>> start
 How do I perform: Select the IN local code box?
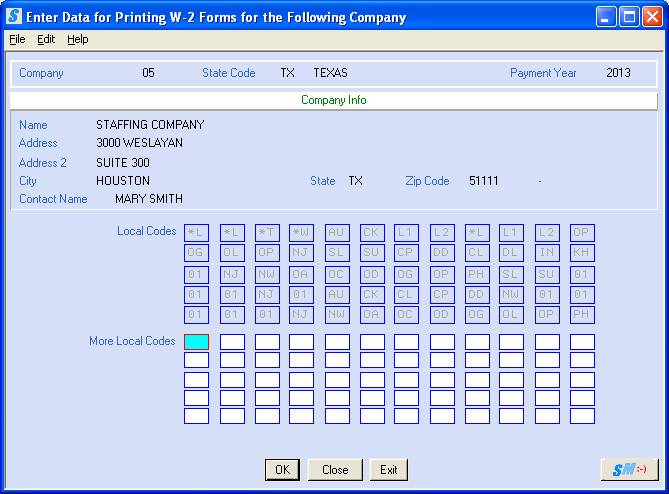coord(547,252)
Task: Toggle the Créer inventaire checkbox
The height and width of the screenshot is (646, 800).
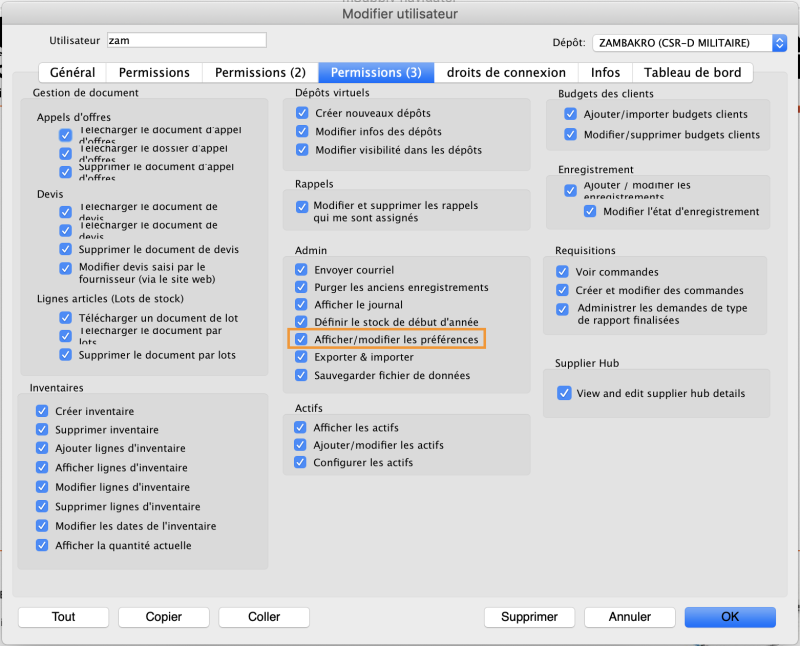Action: point(41,411)
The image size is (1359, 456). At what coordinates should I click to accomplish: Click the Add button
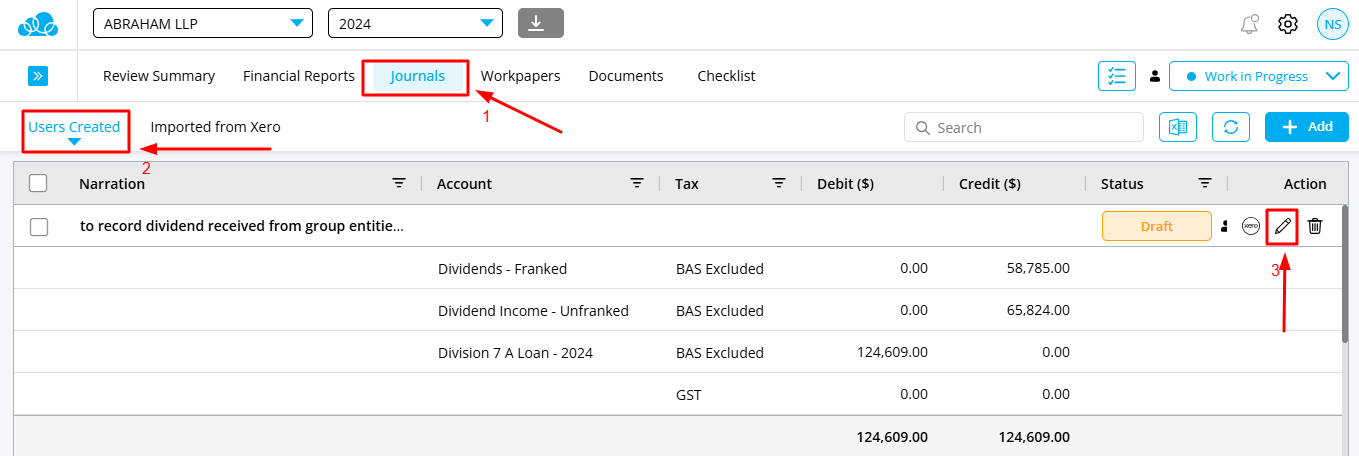coord(1306,127)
>> end
> _What the task asks_
Retype the data above line for line, leaving out the pictures.

> _Exercise result_
 How do I perform: Select the IN local code box?
coord(547,252)
Task: Toggle the Créer inventaire checkbox
The height and width of the screenshot is (646, 800).
Action: point(41,411)
The image size is (1359, 456). At what coordinates should I click to accomplish: Click the Add button
coord(1306,127)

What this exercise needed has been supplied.